Nonprofits may be faced with a decision to reduce the size of their mailings from flats to letters if substantial postage increases permanently go into effect. The Postal Regulatory Commission (PRC) returned a decision last week on two of three issues it was asked to reconsider by the Board of Governors of the United States Postal Service (USPS).

The PRC agreed with the Postal Service on rate increases for Priority Mail Flat-Rate Box and the Non-machinable Surcharge for First Class. A motion by the Coalition of Catalog Mailers’ (CCM) to reopen the record for Standard Mail Flat rates, the third issue, was denied. Instead, the PRC had set deadlines for opening comments by May 4 and reply comments May 11 on the Standard Mail Flats. New postal rates are scheduled to take effect May 14.

"The key there is the deadline for the second round of comments is three days before all these rates go into effect. That certainly suggests that the new rates will go into effect as proposed by PRC and probably will be in effect for a few weeks," said Tony Conway, executive director of the Alliance of Nonprofit Mailers. Typically, it takes several weeks for the PRC to review comments before making a decision, he said. Even if new rates begin May 14, the PRC could modify them in some way a few weeks later, he added.

Nonprofits that mail flats could be in for some rate shock, with some increases in Standard Flats as much as 30 to 40 percent under the new rates. "It’s such a steep increase that rate shock impact has some pretty severe impact on flat mailers," Conway said. "Is it too much too soon? That’s what the issue turns on."

Oversized flats are costlier for the Postal Service to process. After years of flats benefiting from averaging with the more efficient letter mail in the same class, Conway said, the USPS decided to make the rates better reflect the true cost of handling such mail. Letters make up about 80 percent of the volume in the Standard class, he said.
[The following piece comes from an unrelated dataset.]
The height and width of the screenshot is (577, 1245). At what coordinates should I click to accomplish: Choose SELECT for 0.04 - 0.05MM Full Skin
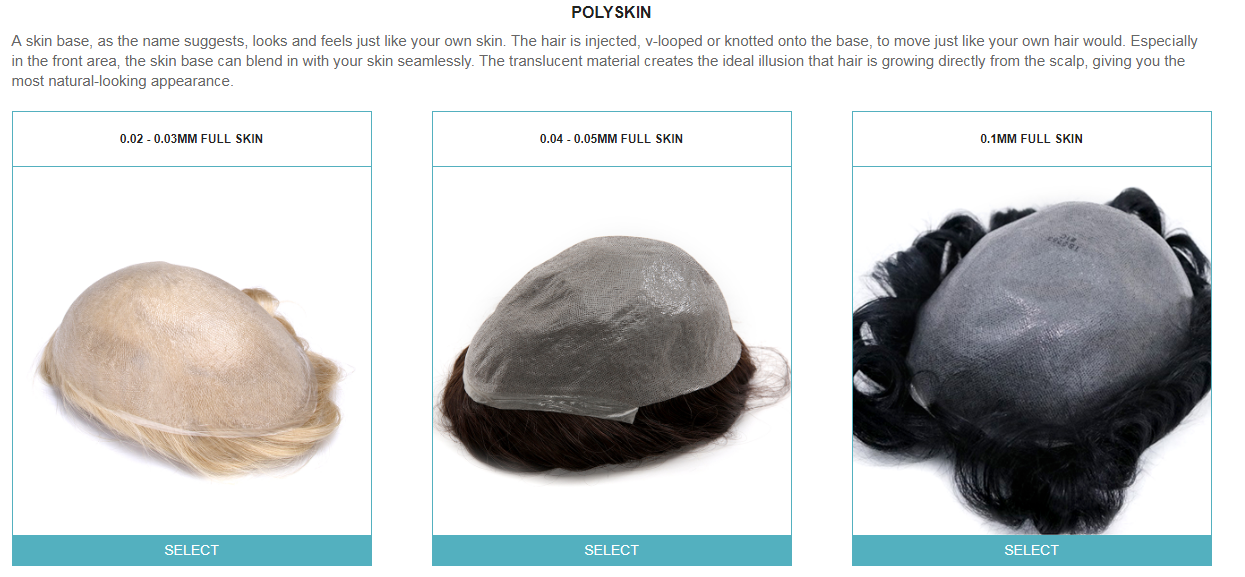[611, 550]
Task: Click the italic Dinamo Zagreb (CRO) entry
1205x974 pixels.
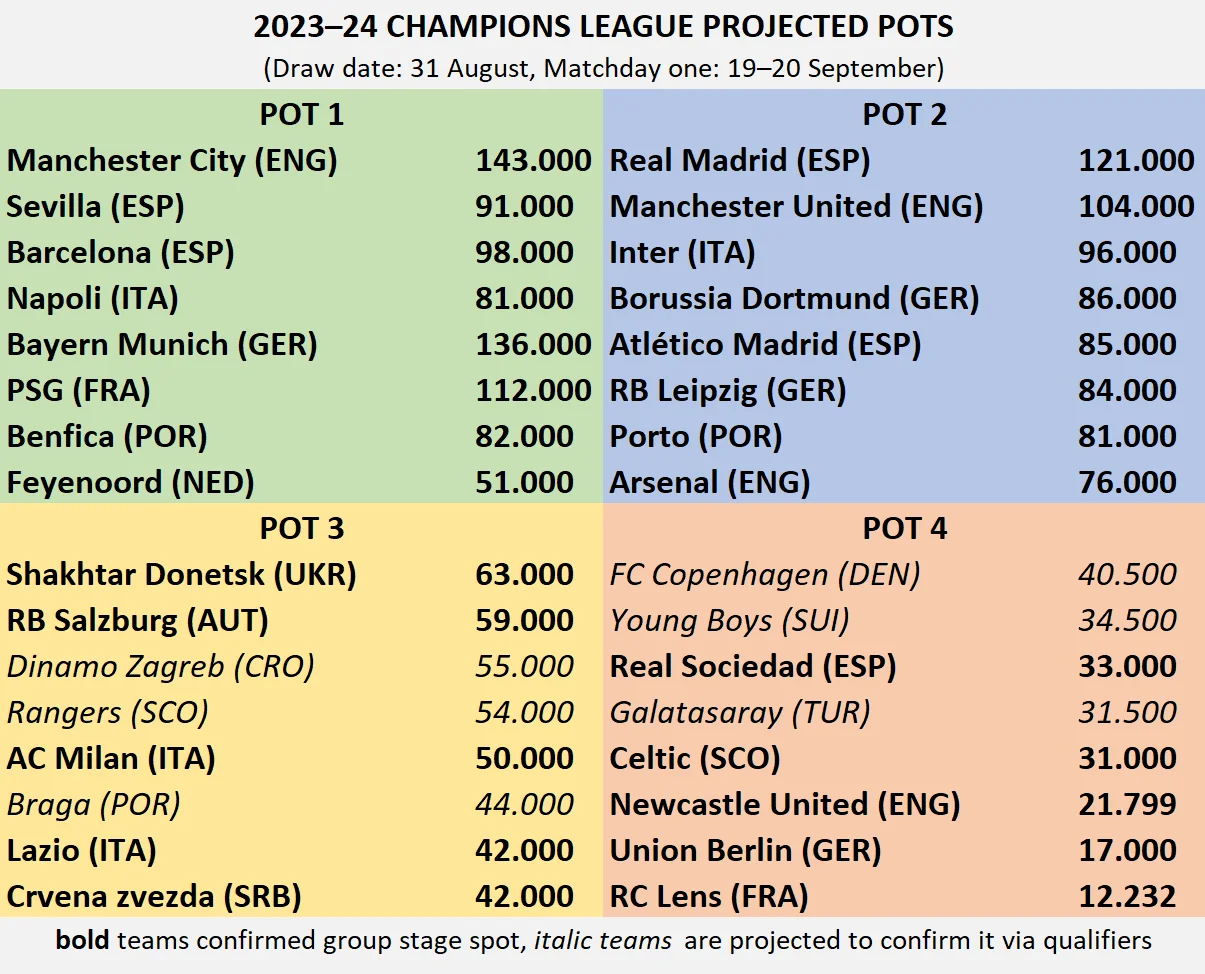Action: click(x=160, y=666)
Mailers of flats generally understand the economics of the decision, Conway said, but "it’s a huge hit that came out of the blue" that people didn’t budget or plan for and could disrupt business plans. "It’s a severe impact on the bottom line in one fail swoop."

Some mailers of standard flats have decided to change the way they prepare mail, Conway said. What might have been mailed as a flat in the past could be redesigned to be classified as a letter. "It goes into the whole business analysis, and the decision in large part on the marketing appeal of flats."

For some, letters do not enjoy nearly as good a response rate as flats. "With rates going up fairly substantially, I think all mailers in the flats arena are taking a real hard look at what we want to do," Conway said, such as changing designs of pieces or moving out of flats into letters. "I know some that are going to smaller pieces, others are probably finding they just can’t do that; a large flat is most effective." In those cases, he said, perhaps they might aim for reducing volume while staying in flats.